Ti Jo, ce gamin du quartier, avait depuis toujours la réputation d’être le plus sage, le plus docile. Ses yeux ne se levaient jamais pour affronter le regard d’un grand être. Il se contentait de baisser humblement la tête, soumis à l’autorité de ceux qui semblaient plus grands que lui. Il était devenu cireur de bottes, s’agenouillant toute la sainte journée devant les pieds des passants, astiquant avec zèle le cuir usé pour gagner une petite grappe d’ail.
J’ai été surpris de constater dimanche dernier que c’est ce Ti Jo, le gamin effacé, qui téléphonait à un soldat d’un gang armé pour s’informer de la situation sécuritaire afin de donner l’autorisation à son voisin d’aller à la messe. Comment cet enfant, si soumis, si craintif, avait-il acquis cette influence sur ces hommes violents et dangereux ? Comment avait-il pu s’élever ainsi dans la hiérarchie de ce gang redouté ?
Il est possible que Ti Jo détienne dans sa besace une licence pour agir en tant que bandit dans sa localité.

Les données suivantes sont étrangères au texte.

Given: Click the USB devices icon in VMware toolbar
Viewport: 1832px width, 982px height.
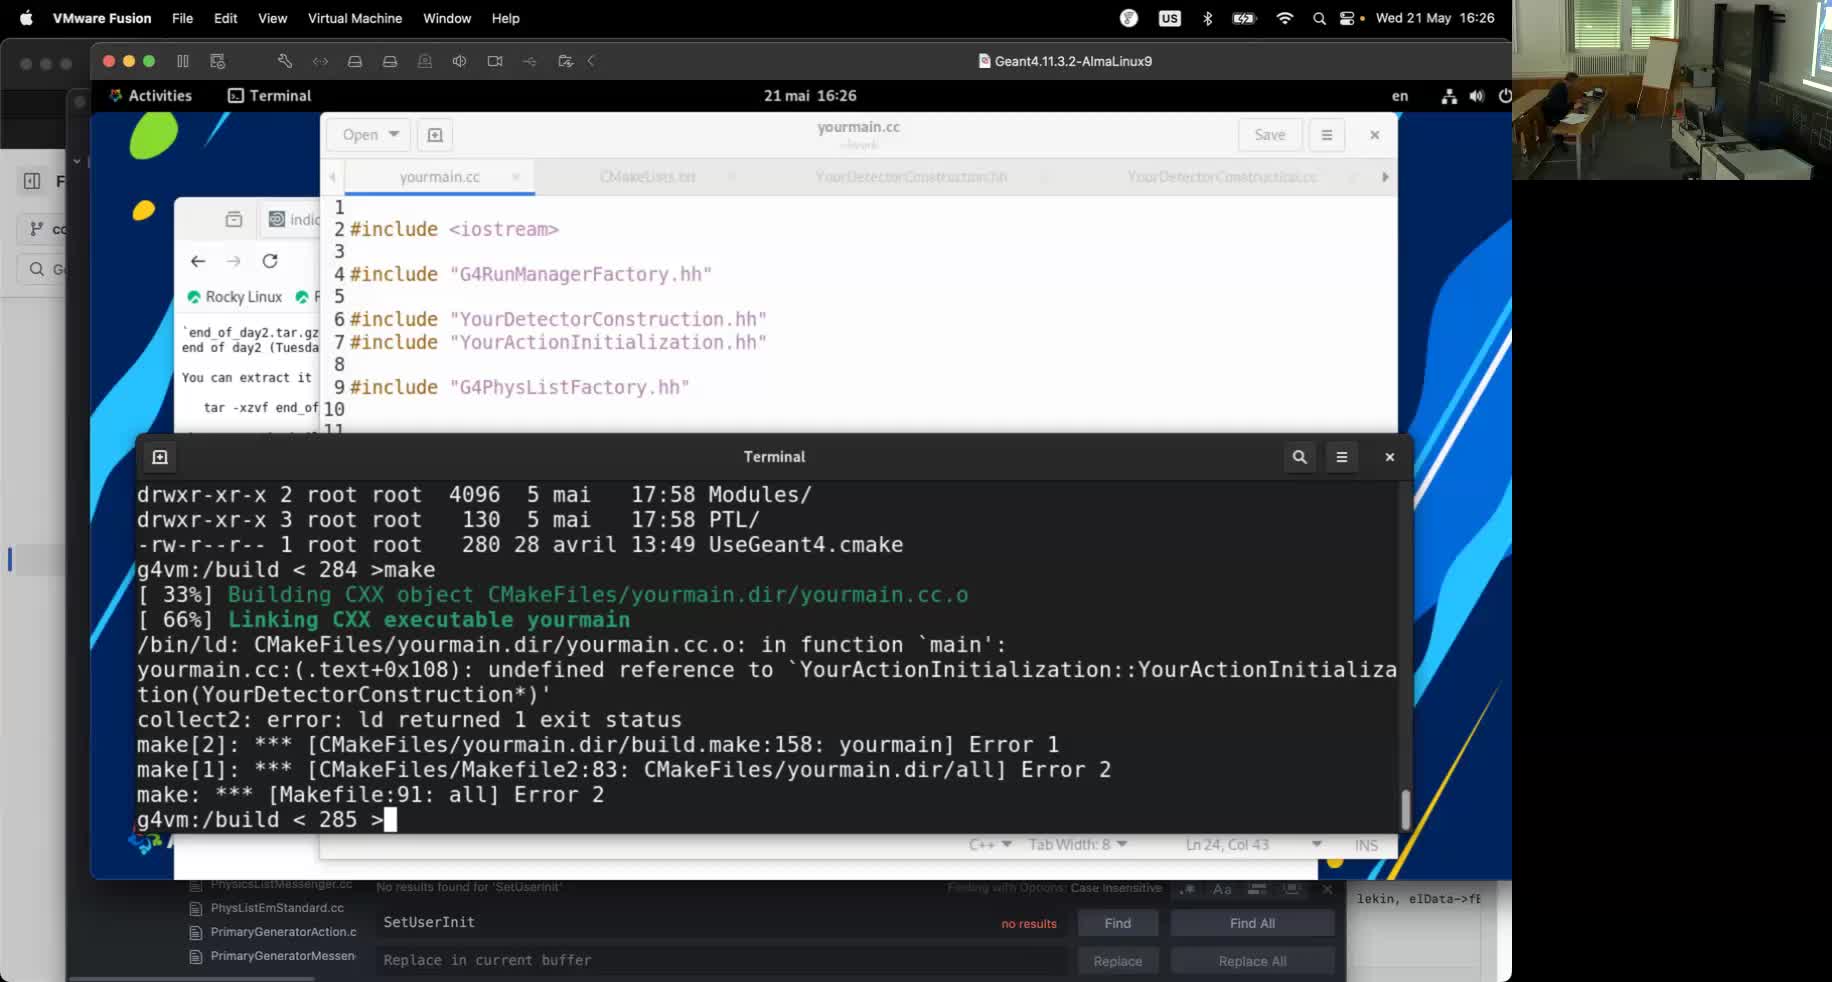Looking at the screenshot, I should coord(529,61).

Cet enfant que j’ai vu grandir est devenu un consultant réputé en matière de déplacements sécurisés dans ces rues sombres et violentes.
La famille, c’est la vie. Mais qui est donc l’instigateur de l’enrôlement de nos enfants dans ces sinistres bandes armées? Qui perpétue cette injection de venin destructeur au cœur de nos foyers?